The BBC’s Track Record on Jewish Refugees From Arab Lands
On Nov. 30, the BBC News website’s home page and Middle East page both promoted a feature titled “In pictures: Early years of Palestinian refugees,” which showcases images from the newly digitised archives of UNRWA, currently being promoted by that organization within the framework of its permanent public relations campaign.
Quite how the promotion of campaigning material produced by politically motivated organisations can be considered part of the BBC’s remit or in adherence to its editorial guidelines on impartiality is a (big) question in itself, but it is notable that the captions to the photographs showcased by the BBC adhere diligently to the UNRWA script, with the text accompanying the final photograph, for example, reading:
There are now four generations of Palestinian refugees. The “right of return” to their former homes in what is now Israel remains one of the thorniest issues in the conflict between Israel and the Palestinians.
But of course the issue of Palestinian refugees is only half the story. The other half – that of Jewish refugees from Arab lands – has no dedicated UN refugee agency to document its history, no hereditary refugee status, no UN-sponsored “Solidarity Day” and no UN-funded committee to champion its “inalienable rights.”
The other half of that story has in fact never been mentioned in any UN resolution whatsoever in the past 66 years, as was pointed out by Israel’s Ambassador to the UN, Ron Prosor, at a special UN session held on Nov. 21.
In his statement, Prosor decried the United Nations’ actions. “Since 1947, there have been 687 resolutions relating to the Israeli-Palestinian conflict,” he said. Over 100 of those resolutions “deal specifically with the Palestinians refugees. And yet as we speak today, not one resolution says a single word about the Jewish refugees.”
The special session was titled “The Untold Story of the Middle East: Justice for Jewish Refugees from Arab Countries,” and was hosted by the World Jewish Congress. The event featured testimonies from speakers including Lucette Lagnado, Linda Menuhin and Levana Zamir, and the film below was also screened. In conversation with BBC Watch, Ambassador Prosor noted that only one Arab country was represented at the event.
As readers may already be able to guess, that recent conference was not covered by the BBC’s UN correspondent. Whilst it is not true to say that the BBC ignores the issue completely (see here, here, here, here and here, for example) its coverage of Palestinian refugees continues to be considerably more extensive – and notably less controversial – than that of the content it produces on the subject of Jewish refugees from Arab lands.

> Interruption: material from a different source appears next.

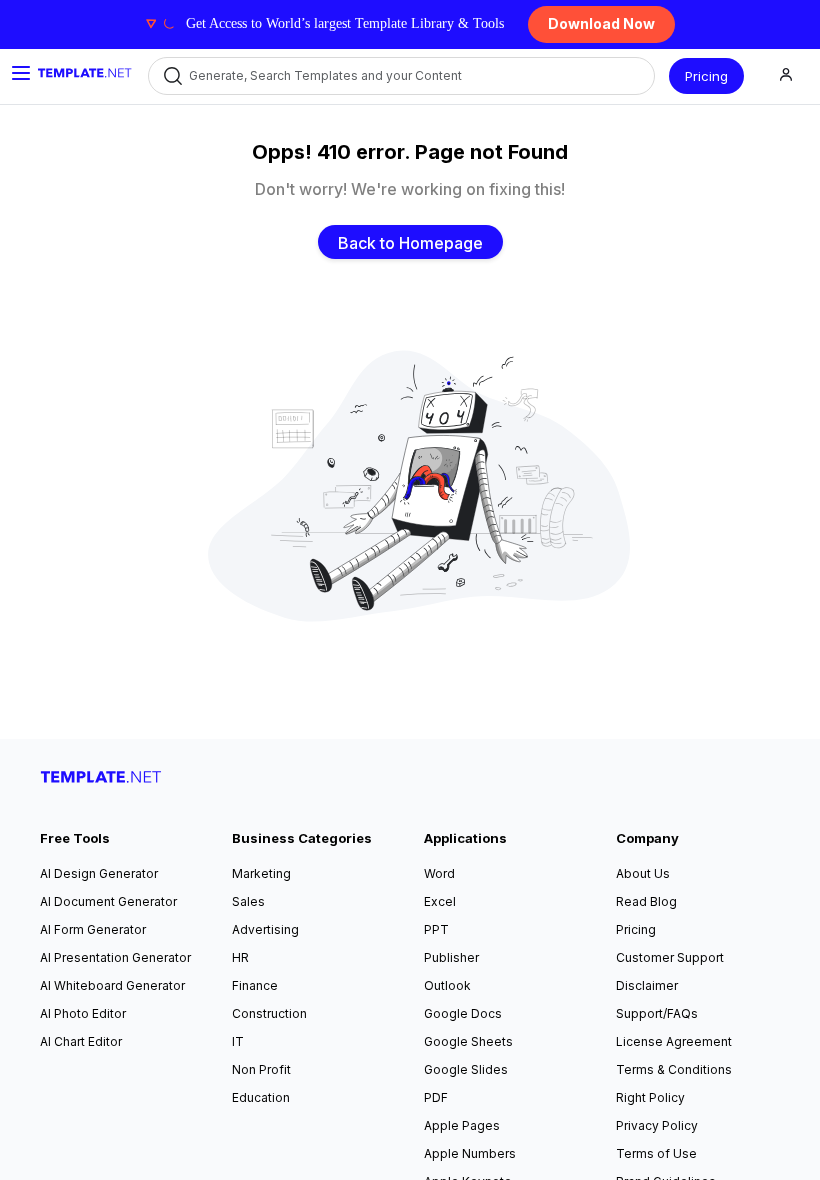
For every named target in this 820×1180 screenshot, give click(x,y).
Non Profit (261, 1069)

A search for “Jewish refugees from Arab lands” on the BBC News website produces 52 results (dating from between March 2002 and November 2013), many of which are not actually directly related to the subject. In contrast, a search on the same website for “Palestinian refugees” produces 1,304 results.
To use a term frequently employed by the BBC in its Middle East coverage, that ratio is of course disproportionate and – in addition to compromising the BBC’s commitment to impartiality as laid down in its editorial guidelines – also goes against the obligations of the BBC’s constitutional basis, according to which one of its public purposes is to build a “global understanding of international issues.”
Understanding of the Arab-Israeli conflict cannot be promoted by consistent under-reporting of the story of hundreds of thousands of Jewish refugees from Arab lands.